Утром он распечатал на принтере две заметки с русского информационного сайта, посвященного войне. Все, что он смог прочитать на русском языке, – знакомые числа: «337» и «208». Перевести остальное мог только сосед, итальянец Паоло, который поставлял стройматериалы в Россию и немного знал русский. Руди никогда раньше не обращался за помощью к своему арендатору, и польщенный итальянец с трудом выдержал важную паузу в несколько секунд, прежде чем согласился помочь.

Здесь говорится, что в Тульской области, недалеко от деревни Бортное, – медленно переводил Паоло, – «СС» повесили подростка… за связь с партизанами… – Тут Паоло издал диковинный звук, которым итальянцы, в зависимости от обстоятельств, обозначают степень своего недовольства или недоверия. Состоит он из трех букв и звучит как «Бу-э!», и слегка похож на отрыжку или резкую зевоту. Сам-то Руди давно привык к этому необычному звуку, а вот, помнится, старого Вольфганга, прожившего всю жизнь в маленьком тирольском поселке на самом севере Италии, это «буэканье» могло застать врасплох и повергнуть в недоумение. – И еще… – продолжал Паоло, – сожгли сто русских военнопленных и коней… Нет, не коней, а вместе с конюшней. Бу-э! – тут Паоло с изумлением уставился на Руди: – Зачем тебе это?

Руди сказал первое, что пришло на ум:

Думал, что это статья о чайных церемониях. Одна знакомая хочет открыть в Мерано русский ресторан.

А-а, самовары, – закивал головой Паоло. – Русские любят пить воду с травой. Как бедуины… Тут, кстати, еще заметка. Читать?

Ну… ради любопытства… если не трудно.

«В начале февраля под Сухиничами партизаны взяли в плен унтер-офицера 5-й роты 337-го полка 208-й дивизии…» Продолжать?

Руди Крайс закивал головой утвердительно и затаил дыхание.
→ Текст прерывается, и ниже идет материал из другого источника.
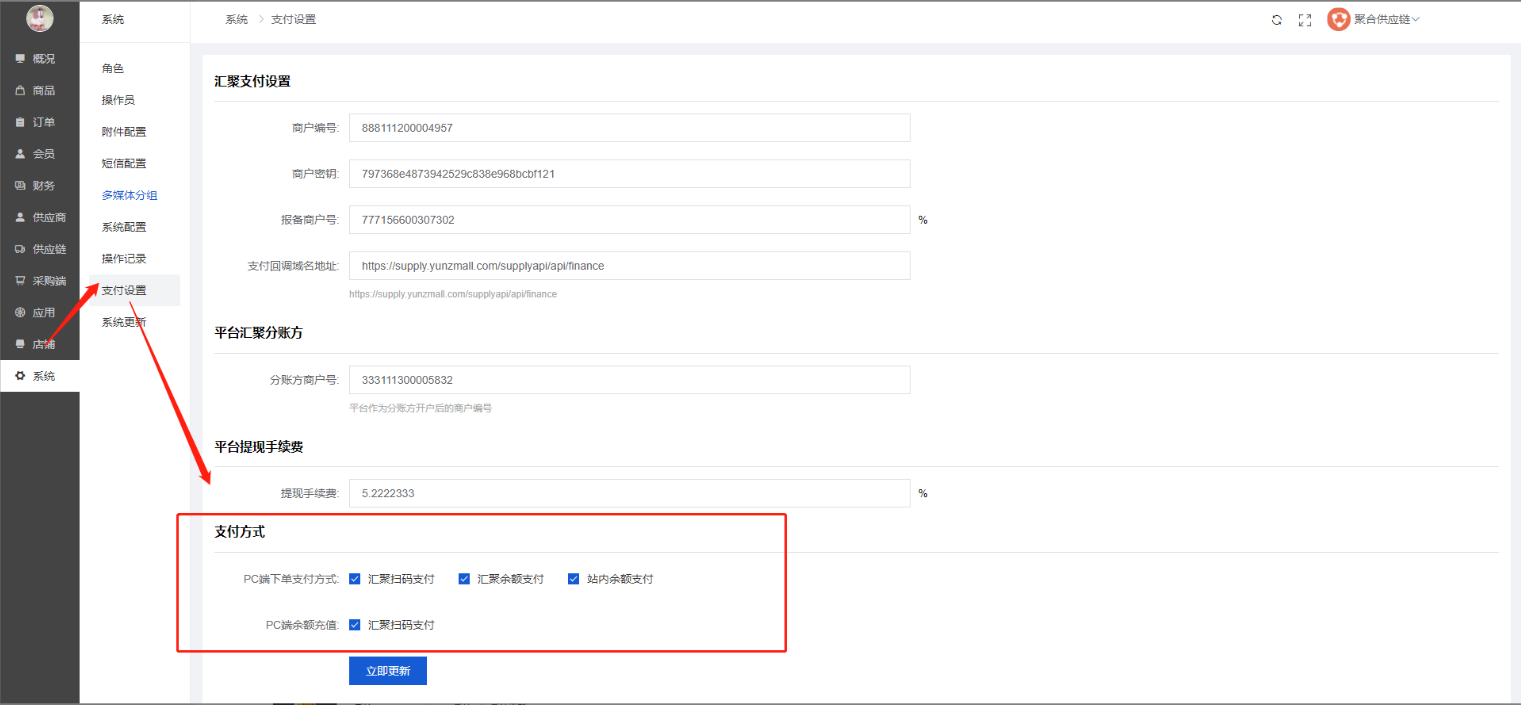Screen dimensions: 1521x705
Task: Open 系统配置 in the system submenu
Action: click(124, 227)
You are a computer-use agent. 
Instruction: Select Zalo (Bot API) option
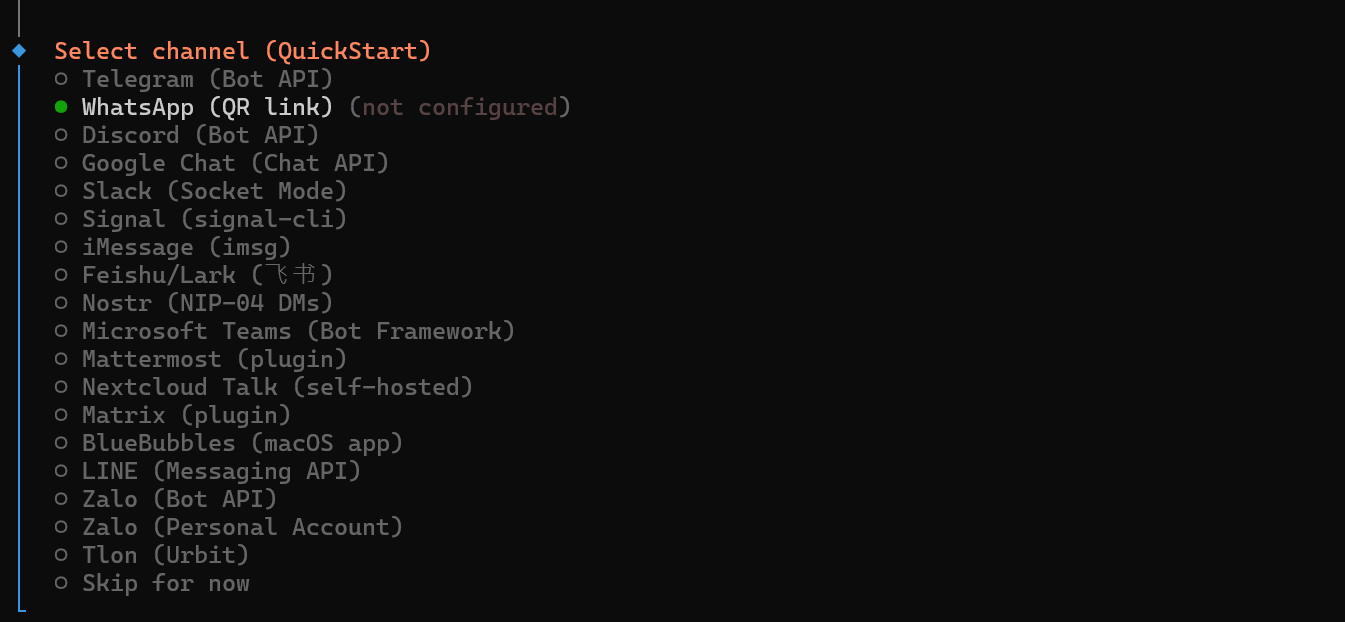(179, 499)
«Он рассказал, что в период с середины января по 6 февраля… рота потеряла 110 человек из 180. Погибли командир роты обер-лейтенант Биштерфельд, унтер-офицеры Фильцингер и Франц, обер-фельдфебель Нитшке, фельдфебель Форкерт»… Дальше переводить?

Значит, под Сухиничами, – Руди произнес это вслух, скомканно поблагодарил соседа и поспешил на первый этаж, слыша взволнованное биение своего сердца… Значит, под Сухиничами? Всех этих людей отец мог знать лично. Он знал их, непременно знал. И они все погибли – либо у него на глазах, либо через день-два после того, как его комиссовали.

Руди встал в прихожей и уставился на себя в зеркале. Для него уже было неважно, что отец мог воевать в разных деревнях с одинаковым названием: в Тульской, Орловской и Калужской областях. Не это было главное.

Он глядел на свое зеркальное отражение. И видел продолговатое смуглое лицо с длинным прямым носом, уже несколько одутловатым, как у отца к старости. И вдруг резко появившиеся отцовские морщины у рта.

Вспомнив свой ночной кошмар, Руди широко открыл рот и вздрогнул: из зеркала, словно подернувшегося слабой изморосью, на него взглянул из белого ада отец.

Руди зажмурился, встряхнул головой и снова взглянул в зеркало. И только тут обнаружил, что он заметно поседел, словно белый ветер лизнул его от правого виска к темечку. Но Руди нисколько не испугался. Произнес спокойно:

Теперь, отец, ты всегда будешь близко. Совсем рядом. Это не страшно – не знать, возле какой деревни партизаны ранили тебя в тазобедренный сустав навылет. Страшно другое. Страшно забыть, чтобы потом все вспомнить.

Он приставил к виску указательный палец, словно это было дуло старого «вальтера», и нажал на невидимый спуск.